■ **WRITTEN REQUEST**: Give every line of the records below as a numbered list, skipping any blank lines. Leave the pictures out.

* START *

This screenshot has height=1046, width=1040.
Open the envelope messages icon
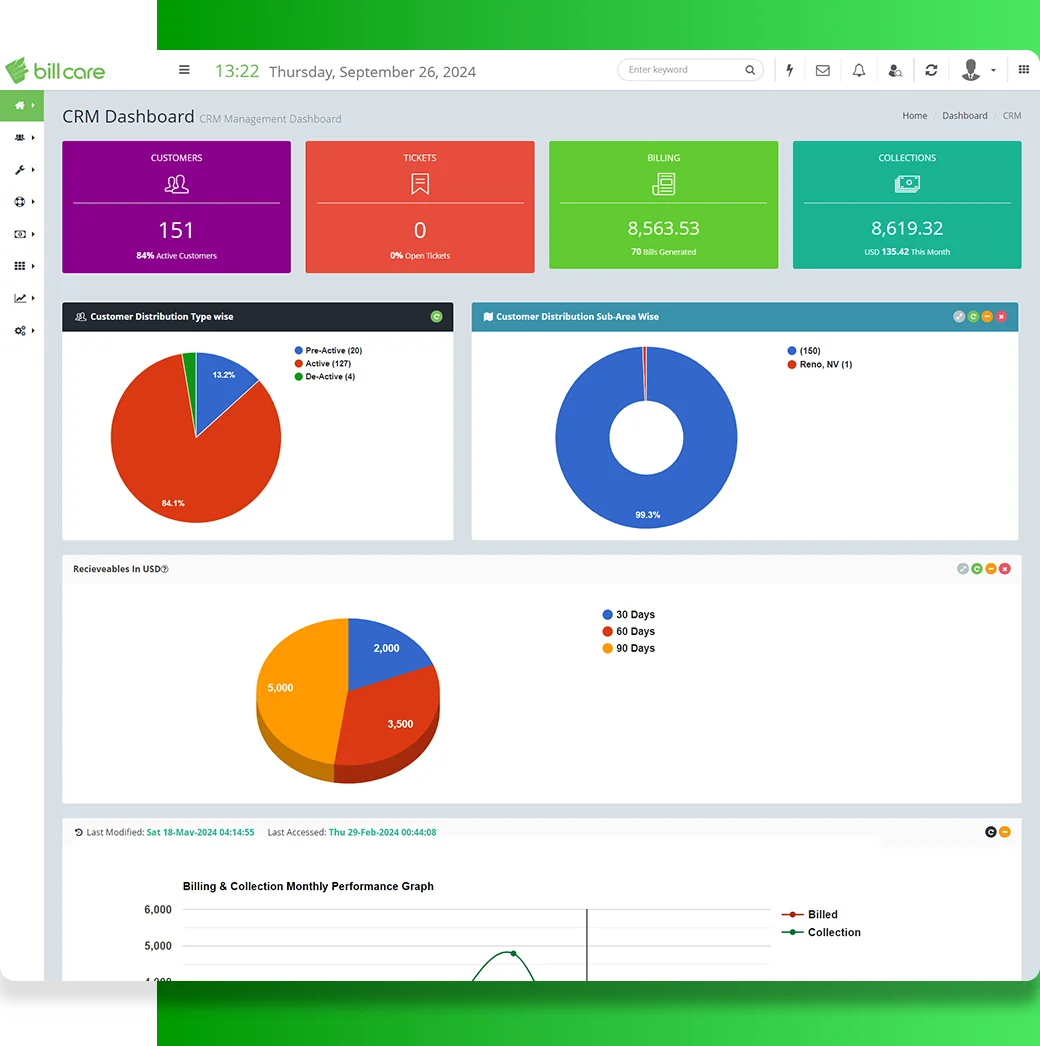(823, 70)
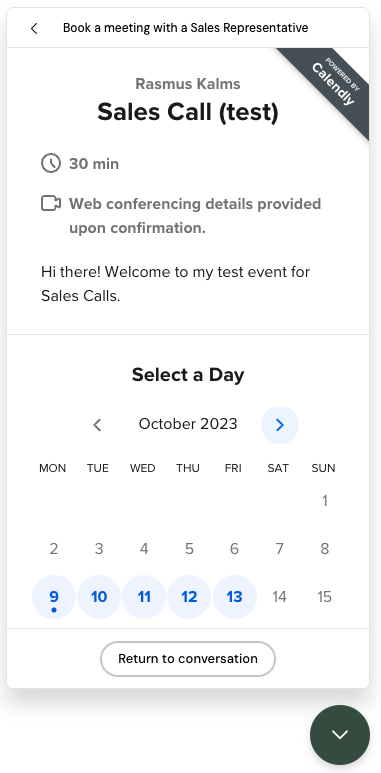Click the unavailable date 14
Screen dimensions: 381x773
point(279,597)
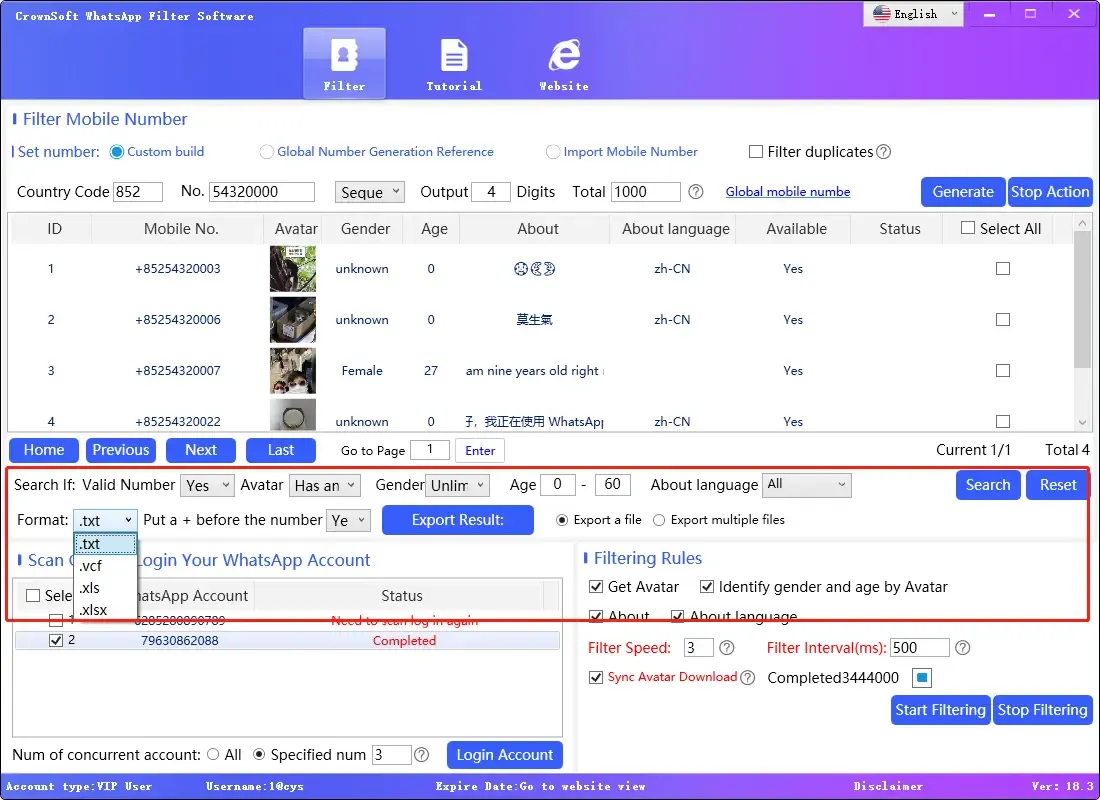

* END *

■ **FINAL ANSWER**:
1. This screenshot has height=1046, width=1040.
2. Open the envelope messages icon
3. (823, 70)
4. Click the unavailable date 14
5. Screen dimensions: 381x773
6. point(279,597)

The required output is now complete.